Cuisses et fesses musclées : ligaments protégés !

Pour éviter de rompre ces ligaments, quels conseils donnez-vous à vos futurs patients – bon espérons qu’ils ne le deviennent pas ! -, en tout cas au quidam qui pratique un peu de sport ?

Il y a un phénomène qu’on appelle les « week-ends warriors » dans le service. Ce sont des gens qui se donnent à fond le week-end mais qui n’ont pas la caisse, ni l’entraînement, ni l’expérience. Il y a l’ancien sportif de très haut niveau qui a tout arrêté pour des raisons professionnelles pendant 15 ans et qui se dit « ça y est, je peux retourner sur le terrain ! » Lui, il est à risque. Le message est que les ligaments croisés sont les garants d’une stabilité du genou, une stabilité passive. La stabilité active vient des muscles. Donc plus on a un renforcement musculaire adéquat, plus on a une balance musculaire qui part de la hanche, qui part de la fesse, qui descend dans la cuisse et jusque dans la cheville. La stabilité active de notre jambe par des muscles peut remplacer et éviter la sollicitation du ligament croisé.

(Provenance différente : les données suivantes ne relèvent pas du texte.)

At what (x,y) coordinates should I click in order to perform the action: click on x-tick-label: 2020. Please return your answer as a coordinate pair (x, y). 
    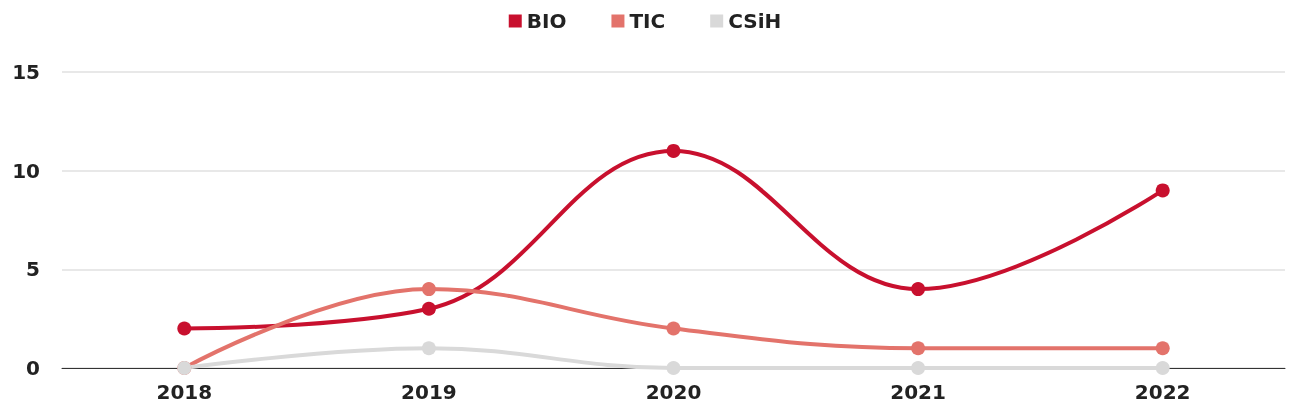
    Looking at the image, I should click on (674, 392).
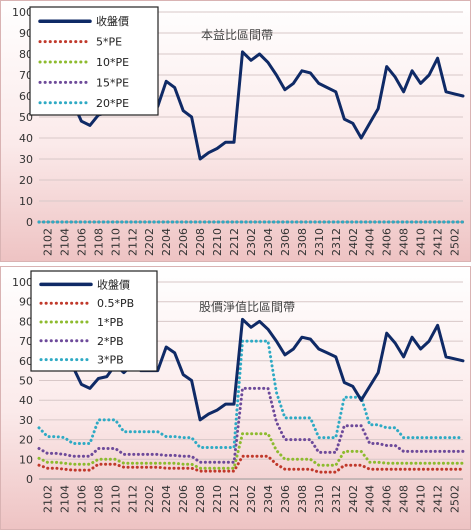  I want to click on legend-label: 20*PE, so click(112, 104).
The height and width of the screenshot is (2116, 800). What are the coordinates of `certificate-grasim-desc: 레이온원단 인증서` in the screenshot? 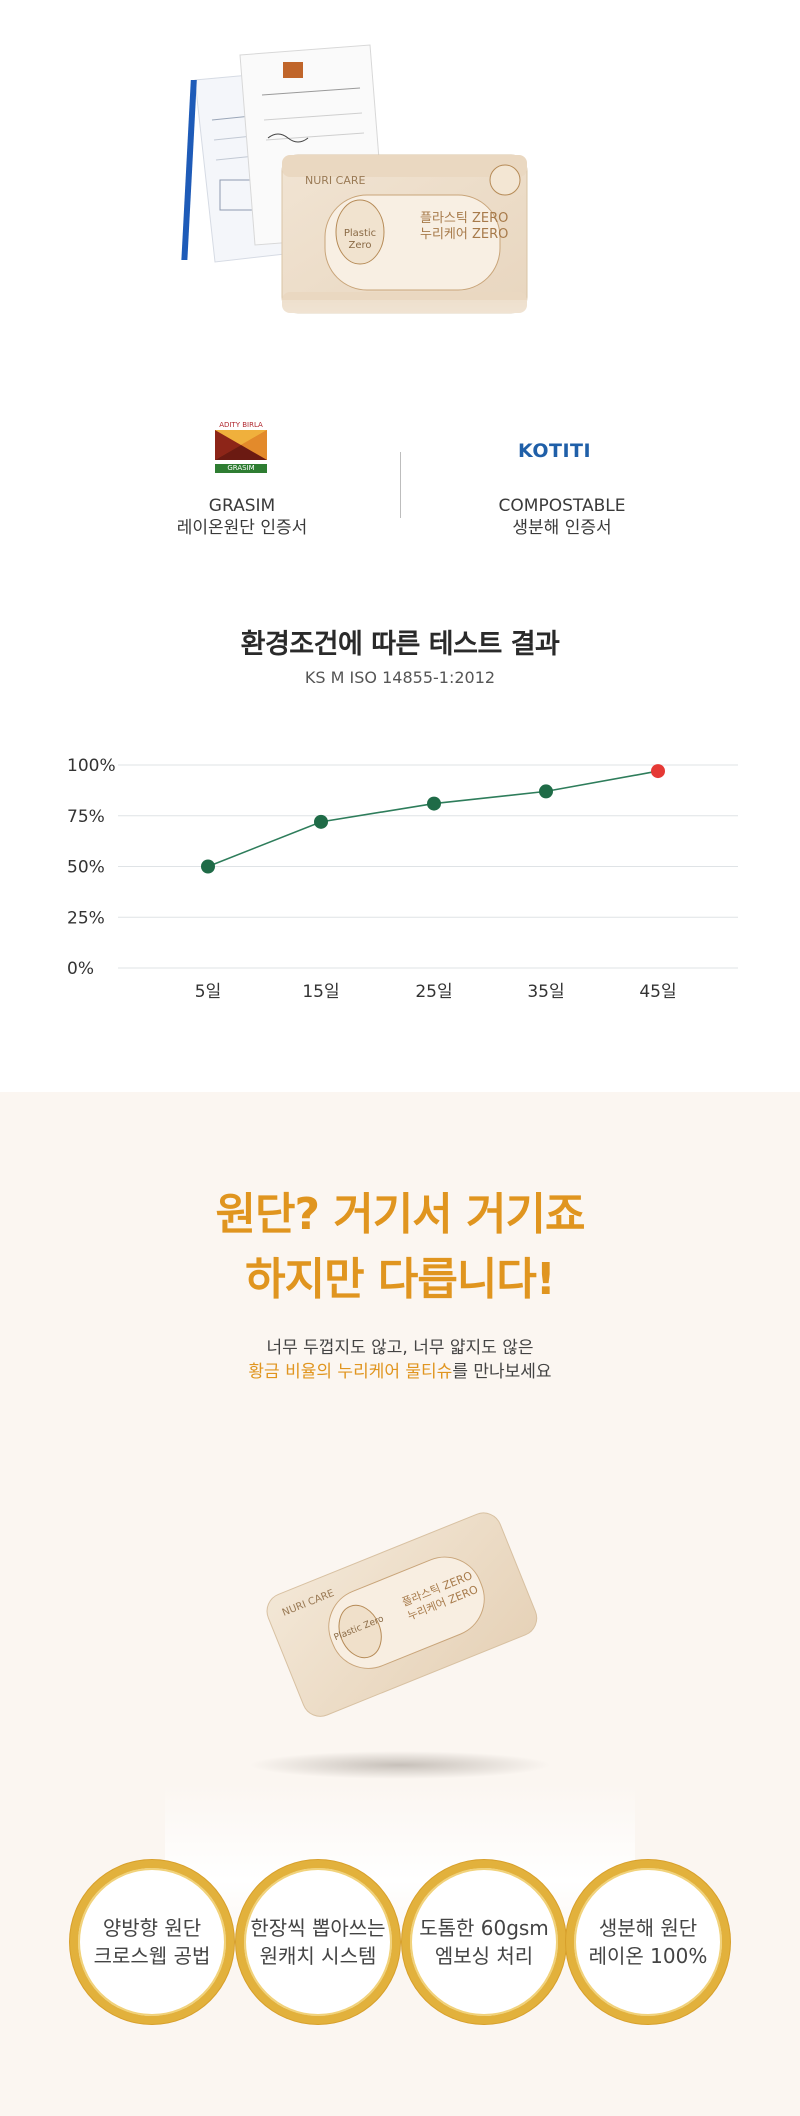 It's located at (242, 528).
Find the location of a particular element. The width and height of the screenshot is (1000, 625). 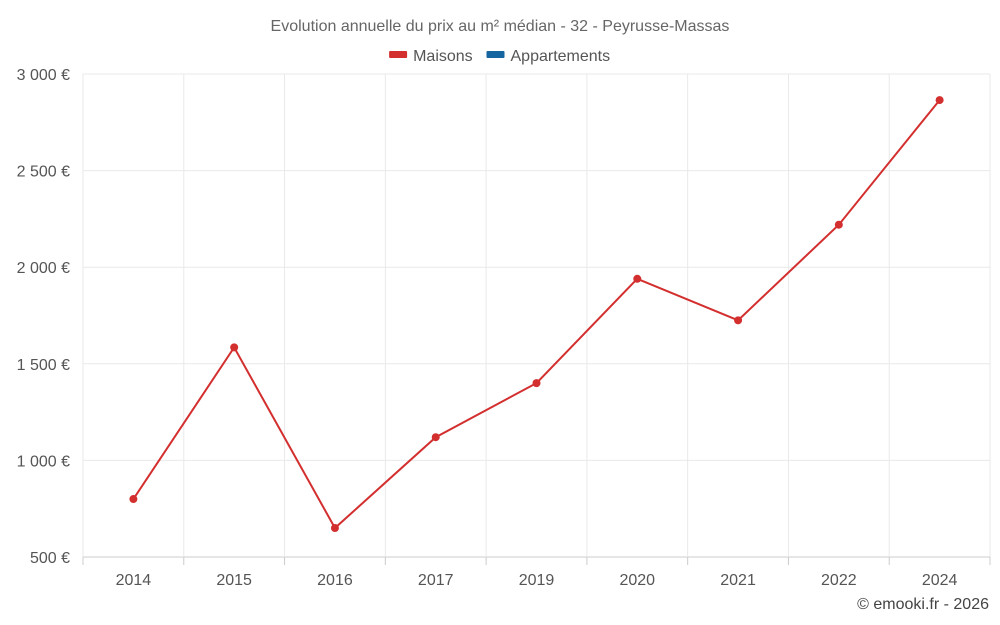

y-tick-label: 2 000 € is located at coordinates (44, 268).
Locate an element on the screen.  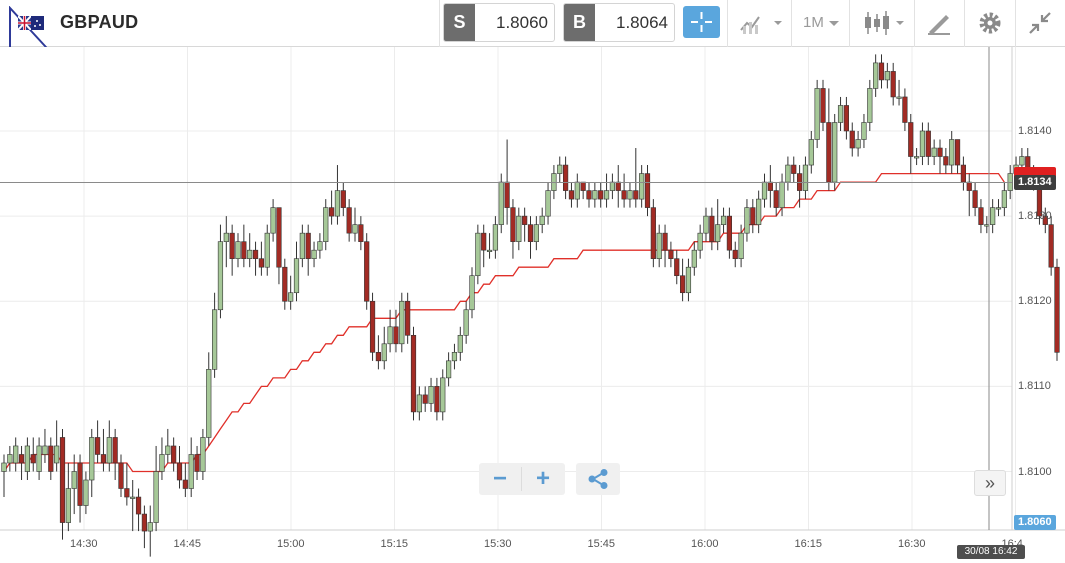
drawing-tool-icon is located at coordinates (939, 23).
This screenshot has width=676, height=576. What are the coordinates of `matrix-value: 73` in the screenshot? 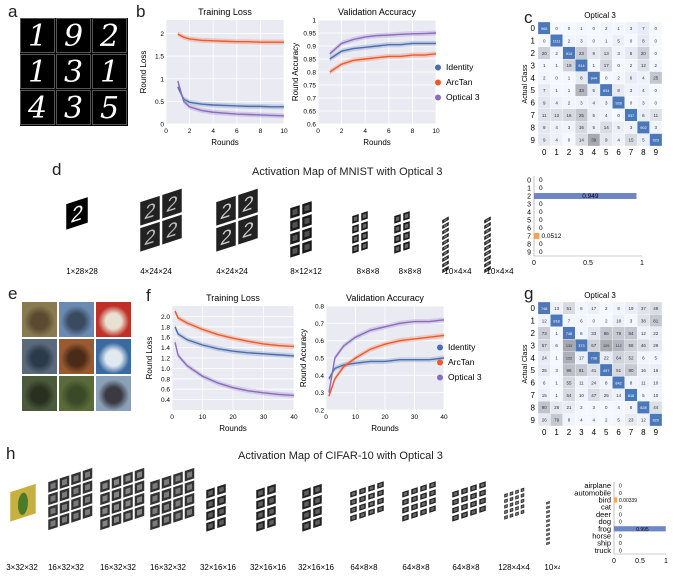 It's located at (545, 334).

Chaque fois que vous faites du ski, vous êtes en danger

Après, c’est souvent la faute à pas de chance. Sur l’accident de ski par exemple, personne n’est skieur professionnel – ou très peu de gens. Donc chaque fois que vous allez sur les pistes de ski, le risque existe. Si vous avez un genou déjà fragilisé, endommagé, avec des antécédents d’entorse, il existe aujourd’hui des systèmes qui se fixent dans la chaussure de ski et permettent de protéger le genou – ça s’appelle un ski mojo. Cela se loue, c’est très efficace.

Je refais skier mes patients qui ont une rupture du croisé avec ça la première saison. Cela permet de canaliser les efforts à l’extérieur de la jambe dans une espèce d’armature, d’exosquelette. L’autre solution est de ne pas tenter quelque chose qu’on ne sent pas, et de ne pas se sentir des ailes devant la bosse au ski ! On sait très bien qu’on n’a plus 15 ans. Cette petite folie qui reste dans notre tête, il faut savoir la canaliser et faire des choses qu’on est capable de contrôler. Si vous perdez le contrôle de votre genou, votre ligament croisé va suivre.